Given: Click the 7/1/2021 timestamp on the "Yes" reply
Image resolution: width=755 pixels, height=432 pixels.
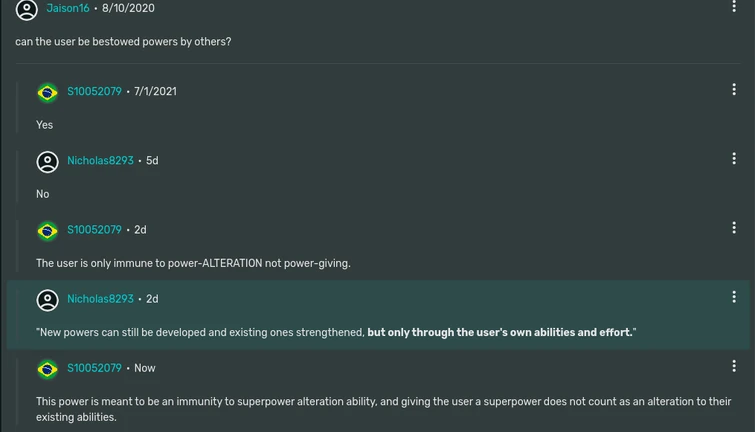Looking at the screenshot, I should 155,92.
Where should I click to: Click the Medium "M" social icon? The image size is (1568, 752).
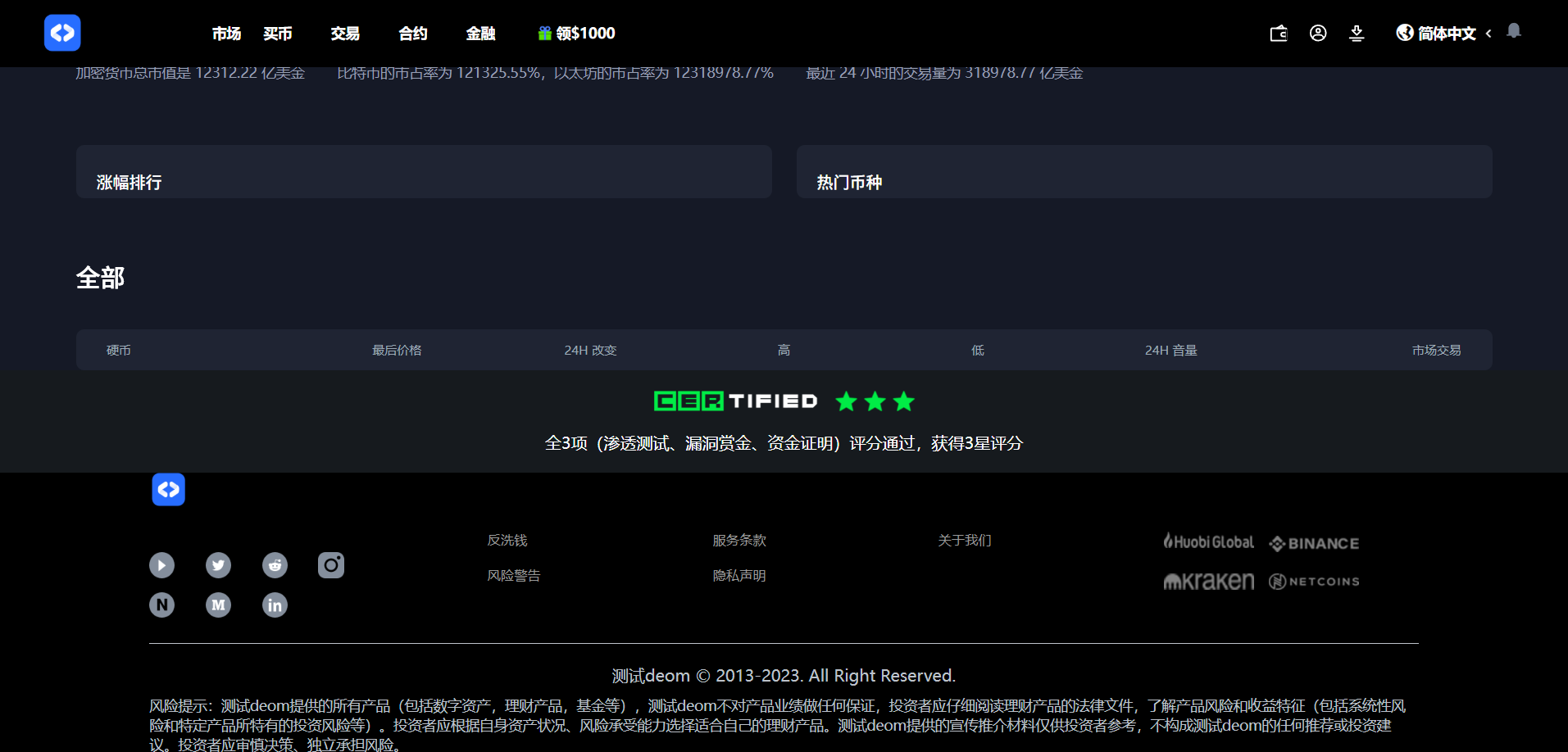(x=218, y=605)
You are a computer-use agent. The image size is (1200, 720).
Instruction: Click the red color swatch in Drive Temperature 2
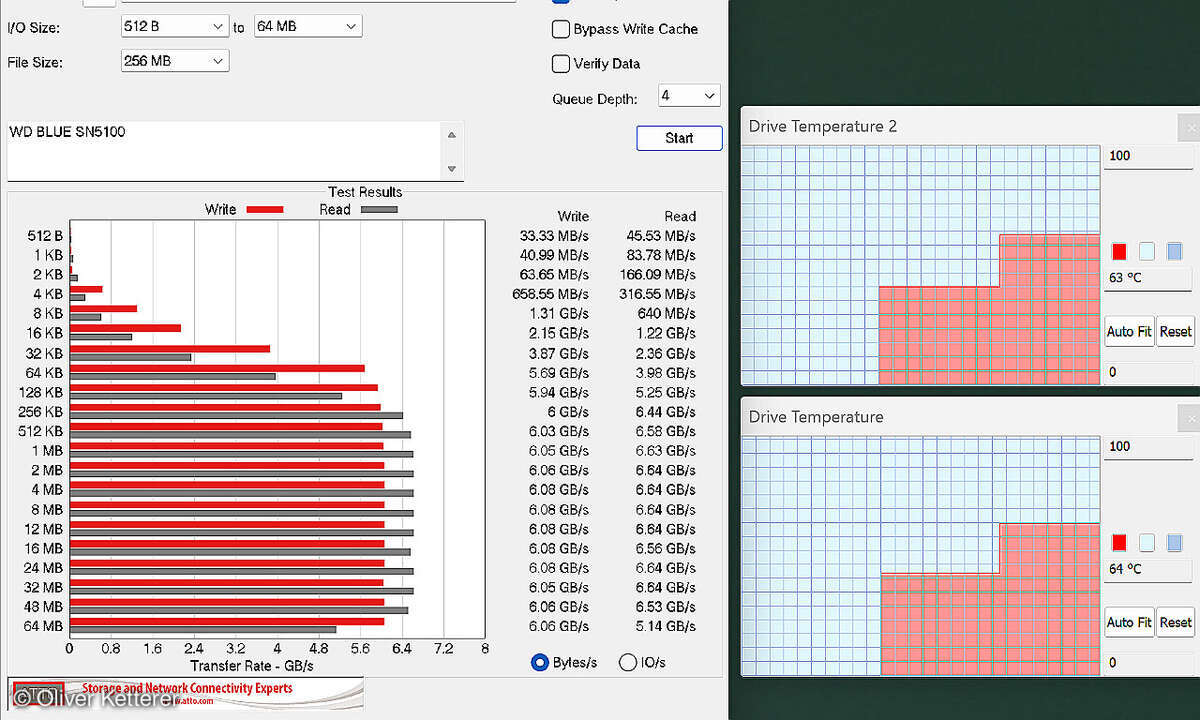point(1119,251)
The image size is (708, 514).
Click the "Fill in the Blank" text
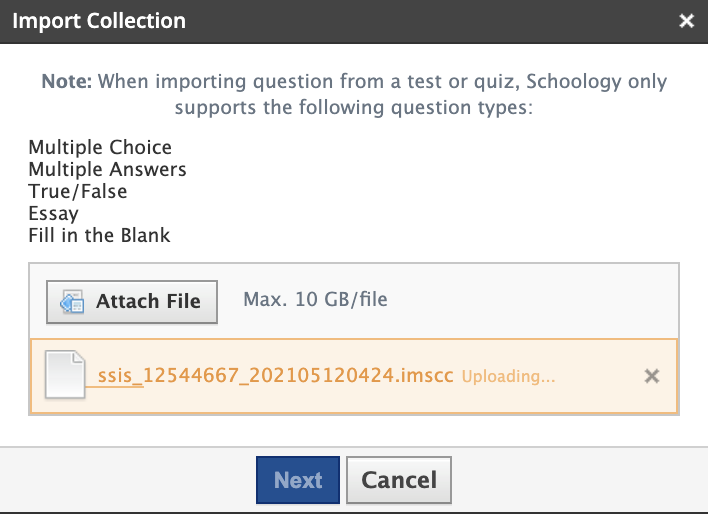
::::::::
What you need to do: Echo every line of the material word for word, leaving the pictures out.

Task answer:
Given: Click the 7/1/2021 timestamp on the "Yes" reply
Image resolution: width=755 pixels, height=432 pixels.
Looking at the screenshot, I should 155,92.
Where should I click to: Click the Medium "M" social icon? The image size is (1568, 752).
(x=218, y=605)
You are a computer-use agent. The image size is (1200, 720).
Instruction: Click the red color swatch in Drive Temperature 2
point(1119,251)
The image size is (708, 514).
Click the "Fill in the Blank" text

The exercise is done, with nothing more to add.